**Material provided**:
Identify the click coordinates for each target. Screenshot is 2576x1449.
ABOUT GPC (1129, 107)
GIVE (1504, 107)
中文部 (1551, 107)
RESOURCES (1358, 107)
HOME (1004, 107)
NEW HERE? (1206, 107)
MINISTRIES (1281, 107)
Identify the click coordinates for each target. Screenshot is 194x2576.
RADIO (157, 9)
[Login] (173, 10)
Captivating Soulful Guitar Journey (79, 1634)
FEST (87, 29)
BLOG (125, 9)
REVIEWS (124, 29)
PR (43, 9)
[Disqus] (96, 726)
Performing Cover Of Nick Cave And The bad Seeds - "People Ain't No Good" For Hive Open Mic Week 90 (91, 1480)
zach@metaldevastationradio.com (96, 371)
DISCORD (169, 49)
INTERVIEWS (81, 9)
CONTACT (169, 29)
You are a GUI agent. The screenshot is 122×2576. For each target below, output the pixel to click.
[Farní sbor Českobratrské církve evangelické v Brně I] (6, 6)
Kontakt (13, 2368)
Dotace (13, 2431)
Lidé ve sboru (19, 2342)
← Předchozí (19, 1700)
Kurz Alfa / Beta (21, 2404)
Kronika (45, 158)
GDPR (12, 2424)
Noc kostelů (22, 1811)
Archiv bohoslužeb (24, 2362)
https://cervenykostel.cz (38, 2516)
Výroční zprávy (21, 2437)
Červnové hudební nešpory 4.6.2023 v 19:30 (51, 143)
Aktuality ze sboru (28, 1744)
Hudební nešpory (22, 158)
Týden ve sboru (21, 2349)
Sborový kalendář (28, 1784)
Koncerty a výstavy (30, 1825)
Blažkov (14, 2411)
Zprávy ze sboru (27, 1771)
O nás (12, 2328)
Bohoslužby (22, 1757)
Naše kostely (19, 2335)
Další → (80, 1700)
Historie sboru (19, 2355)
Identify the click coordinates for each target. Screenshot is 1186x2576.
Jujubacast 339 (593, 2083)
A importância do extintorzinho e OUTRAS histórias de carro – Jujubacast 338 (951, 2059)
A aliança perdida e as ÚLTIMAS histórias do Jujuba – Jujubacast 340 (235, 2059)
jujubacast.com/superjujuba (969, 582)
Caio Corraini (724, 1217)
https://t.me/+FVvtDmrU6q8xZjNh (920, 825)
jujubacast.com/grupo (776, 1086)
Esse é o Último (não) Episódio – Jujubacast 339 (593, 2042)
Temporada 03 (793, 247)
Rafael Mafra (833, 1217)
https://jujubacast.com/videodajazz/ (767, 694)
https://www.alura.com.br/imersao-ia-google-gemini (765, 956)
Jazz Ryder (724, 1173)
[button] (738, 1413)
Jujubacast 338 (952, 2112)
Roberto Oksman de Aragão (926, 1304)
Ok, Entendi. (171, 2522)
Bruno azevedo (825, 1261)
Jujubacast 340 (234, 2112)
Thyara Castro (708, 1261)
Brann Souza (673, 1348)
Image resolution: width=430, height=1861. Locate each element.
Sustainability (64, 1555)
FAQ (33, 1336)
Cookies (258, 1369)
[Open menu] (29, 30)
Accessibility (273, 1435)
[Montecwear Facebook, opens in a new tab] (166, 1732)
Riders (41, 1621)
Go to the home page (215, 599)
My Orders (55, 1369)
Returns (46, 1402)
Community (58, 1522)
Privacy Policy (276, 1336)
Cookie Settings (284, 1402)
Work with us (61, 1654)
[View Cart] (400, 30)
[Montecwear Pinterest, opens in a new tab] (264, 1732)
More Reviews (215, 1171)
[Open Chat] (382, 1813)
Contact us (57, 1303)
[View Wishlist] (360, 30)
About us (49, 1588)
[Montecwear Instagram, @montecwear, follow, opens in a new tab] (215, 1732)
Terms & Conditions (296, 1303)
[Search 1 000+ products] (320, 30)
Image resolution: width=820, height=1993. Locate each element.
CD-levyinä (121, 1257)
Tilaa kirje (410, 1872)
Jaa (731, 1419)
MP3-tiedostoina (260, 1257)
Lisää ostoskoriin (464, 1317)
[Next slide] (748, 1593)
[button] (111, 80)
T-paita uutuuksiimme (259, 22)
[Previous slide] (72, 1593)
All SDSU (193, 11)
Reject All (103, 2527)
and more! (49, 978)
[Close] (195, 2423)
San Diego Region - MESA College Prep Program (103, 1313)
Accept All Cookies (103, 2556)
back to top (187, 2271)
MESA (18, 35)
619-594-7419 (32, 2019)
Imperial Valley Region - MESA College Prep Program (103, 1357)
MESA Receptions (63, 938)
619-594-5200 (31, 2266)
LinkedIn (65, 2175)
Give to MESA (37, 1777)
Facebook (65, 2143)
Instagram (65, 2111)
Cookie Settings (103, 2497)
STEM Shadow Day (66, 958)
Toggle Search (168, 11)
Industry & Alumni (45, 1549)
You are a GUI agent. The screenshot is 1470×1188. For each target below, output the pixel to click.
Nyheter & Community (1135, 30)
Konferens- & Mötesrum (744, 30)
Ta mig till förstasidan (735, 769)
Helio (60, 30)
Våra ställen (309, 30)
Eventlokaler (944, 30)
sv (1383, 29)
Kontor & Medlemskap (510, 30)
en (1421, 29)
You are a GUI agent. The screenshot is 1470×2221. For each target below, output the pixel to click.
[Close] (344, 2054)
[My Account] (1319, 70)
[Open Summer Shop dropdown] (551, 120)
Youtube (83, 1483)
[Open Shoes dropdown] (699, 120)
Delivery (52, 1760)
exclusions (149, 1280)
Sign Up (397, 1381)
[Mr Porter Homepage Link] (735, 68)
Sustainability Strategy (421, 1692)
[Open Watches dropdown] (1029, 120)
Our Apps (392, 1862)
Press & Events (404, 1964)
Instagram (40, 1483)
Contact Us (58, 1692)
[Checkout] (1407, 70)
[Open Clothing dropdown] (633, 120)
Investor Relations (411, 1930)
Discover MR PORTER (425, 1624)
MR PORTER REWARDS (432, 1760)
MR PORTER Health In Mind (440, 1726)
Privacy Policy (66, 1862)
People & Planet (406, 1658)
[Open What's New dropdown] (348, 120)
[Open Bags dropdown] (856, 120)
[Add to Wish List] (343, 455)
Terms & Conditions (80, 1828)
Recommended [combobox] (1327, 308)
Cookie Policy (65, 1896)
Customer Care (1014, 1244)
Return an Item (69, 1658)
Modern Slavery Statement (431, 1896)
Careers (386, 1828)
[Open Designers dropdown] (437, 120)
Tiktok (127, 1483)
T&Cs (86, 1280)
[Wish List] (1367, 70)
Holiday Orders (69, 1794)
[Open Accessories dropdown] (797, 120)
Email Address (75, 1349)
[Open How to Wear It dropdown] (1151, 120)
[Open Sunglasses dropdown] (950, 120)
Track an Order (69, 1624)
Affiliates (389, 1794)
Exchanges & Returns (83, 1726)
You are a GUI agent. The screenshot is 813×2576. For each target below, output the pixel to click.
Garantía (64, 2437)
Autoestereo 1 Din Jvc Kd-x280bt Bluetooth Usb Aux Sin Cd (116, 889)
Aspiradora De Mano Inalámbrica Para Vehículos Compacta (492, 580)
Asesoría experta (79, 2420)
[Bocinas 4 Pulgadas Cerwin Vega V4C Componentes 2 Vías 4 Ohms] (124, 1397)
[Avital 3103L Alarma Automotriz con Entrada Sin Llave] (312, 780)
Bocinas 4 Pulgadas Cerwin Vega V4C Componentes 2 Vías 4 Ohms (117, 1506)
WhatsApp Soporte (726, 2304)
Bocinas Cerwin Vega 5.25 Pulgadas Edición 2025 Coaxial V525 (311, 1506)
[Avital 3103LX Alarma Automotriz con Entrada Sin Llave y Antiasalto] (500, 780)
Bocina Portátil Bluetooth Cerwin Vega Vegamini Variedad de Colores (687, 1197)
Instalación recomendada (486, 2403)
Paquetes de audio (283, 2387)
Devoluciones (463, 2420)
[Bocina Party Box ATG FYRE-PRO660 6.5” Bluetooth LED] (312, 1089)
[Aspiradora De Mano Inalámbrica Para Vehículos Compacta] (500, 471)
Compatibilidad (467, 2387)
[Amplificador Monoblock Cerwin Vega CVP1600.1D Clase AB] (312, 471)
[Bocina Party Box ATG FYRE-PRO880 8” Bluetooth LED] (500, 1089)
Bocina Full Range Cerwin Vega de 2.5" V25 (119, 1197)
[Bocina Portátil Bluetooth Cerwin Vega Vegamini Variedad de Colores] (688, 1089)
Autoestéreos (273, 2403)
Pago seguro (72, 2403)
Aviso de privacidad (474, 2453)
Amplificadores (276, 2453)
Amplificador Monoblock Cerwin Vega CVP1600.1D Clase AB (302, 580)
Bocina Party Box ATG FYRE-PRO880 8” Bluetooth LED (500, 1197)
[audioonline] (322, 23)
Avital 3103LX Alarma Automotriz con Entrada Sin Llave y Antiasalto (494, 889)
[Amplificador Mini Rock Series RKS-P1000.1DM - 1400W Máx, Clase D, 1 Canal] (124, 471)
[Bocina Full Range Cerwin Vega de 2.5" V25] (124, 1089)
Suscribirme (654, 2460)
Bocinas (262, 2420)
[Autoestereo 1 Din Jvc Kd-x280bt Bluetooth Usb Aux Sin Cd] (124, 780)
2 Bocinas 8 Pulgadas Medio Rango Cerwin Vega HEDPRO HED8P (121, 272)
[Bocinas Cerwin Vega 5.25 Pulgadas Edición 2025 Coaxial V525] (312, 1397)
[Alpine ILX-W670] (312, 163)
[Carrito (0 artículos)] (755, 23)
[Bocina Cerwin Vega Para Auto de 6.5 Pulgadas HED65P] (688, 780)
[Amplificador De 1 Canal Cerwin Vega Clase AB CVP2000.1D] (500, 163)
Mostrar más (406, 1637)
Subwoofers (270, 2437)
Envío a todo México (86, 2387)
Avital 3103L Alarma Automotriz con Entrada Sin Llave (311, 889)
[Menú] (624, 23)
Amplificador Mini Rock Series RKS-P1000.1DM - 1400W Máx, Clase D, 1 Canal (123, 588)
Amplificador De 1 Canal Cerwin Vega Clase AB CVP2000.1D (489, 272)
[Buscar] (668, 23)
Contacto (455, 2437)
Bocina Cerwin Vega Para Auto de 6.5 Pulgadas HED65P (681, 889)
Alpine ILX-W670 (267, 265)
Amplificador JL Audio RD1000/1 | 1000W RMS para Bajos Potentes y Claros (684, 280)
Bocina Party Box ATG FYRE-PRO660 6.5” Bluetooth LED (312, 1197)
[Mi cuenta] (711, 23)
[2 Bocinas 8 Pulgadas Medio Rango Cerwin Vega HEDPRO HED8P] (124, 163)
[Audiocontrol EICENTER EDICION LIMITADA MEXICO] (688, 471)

**Brief**: Starting with the line above that holds "[Open Shoes dropdown] (699, 120)" and stopping with the line that holds "Garantía (64, 2437)", reproduce each line exactly, omitting all other lines.

**Your response**:
[Open Shoes dropdown] (699, 120)
Delivery (52, 1760)
exclusions (149, 1280)
Sign Up (397, 1381)
[Mr Porter Homepage Link] (735, 68)
Sustainability Strategy (421, 1692)
[Open Watches dropdown] (1029, 120)
Our Apps (392, 1862)
Press & Events (404, 1964)
Instagram (40, 1483)
Contact Us (58, 1692)
[Checkout] (1407, 70)
[Open Clothing dropdown] (633, 120)
Investor Relations (411, 1930)
Discover MR PORTER (425, 1624)
MR PORTER REWARDS (432, 1760)
MR PORTER Health In Mind (440, 1726)
Privacy Policy (66, 1862)
People & Planet (406, 1658)
[Open What's New dropdown] (348, 120)
[Open Bags dropdown] (856, 120)
[Add to Wish List] (343, 455)
Terms & Conditions (80, 1828)
Recommended [combobox] (1327, 308)
Cookie Policy (65, 1896)
Customer Care (1014, 1244)
Return an Item (69, 1658)
Modern Slavery Statement (431, 1896)
Careers (386, 1828)
[Open Designers dropdown] (437, 120)
Tiktok (127, 1483)
T&Cs (86, 1280)
[Wish List] (1367, 70)
Holiday Orders (69, 1794)
[Open Accessories dropdown] (797, 120)
Email Address (75, 1349)
[Open How to Wear It dropdown] (1151, 120)
[Open Sunglasses dropdown] (950, 120)
Track an Order (69, 1624)
Affiliates (389, 1794)
Exchanges & Returns (83, 1726)
You are a GUI agent. The screenshot is 813×2576. For each target below, output the pixel to click.
Garantía (64, 2437)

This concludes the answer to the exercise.